What you are asked to do: Begin your transcription at the line containing "Given: Toggle Temporal Reprojection checkbox" and continue it, word for word, to the final line below. Include only those lines and skip the pictures.

Dataset:
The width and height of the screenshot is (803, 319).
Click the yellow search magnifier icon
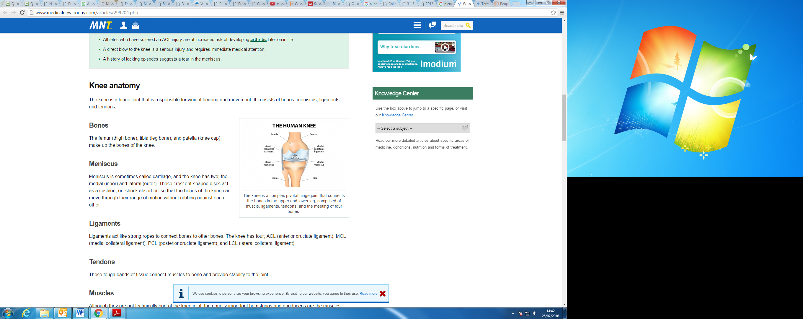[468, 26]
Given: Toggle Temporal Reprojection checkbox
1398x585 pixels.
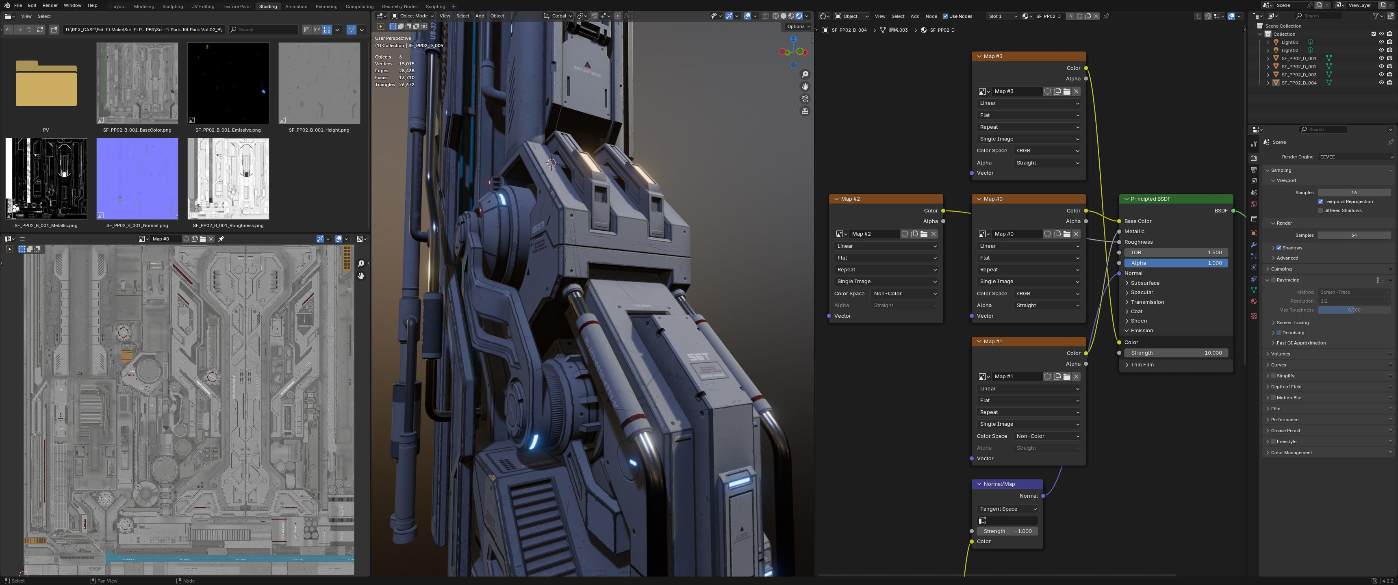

Answer box:
Given: Toggle Temporal Reprojection checkbox
1398x585 pixels.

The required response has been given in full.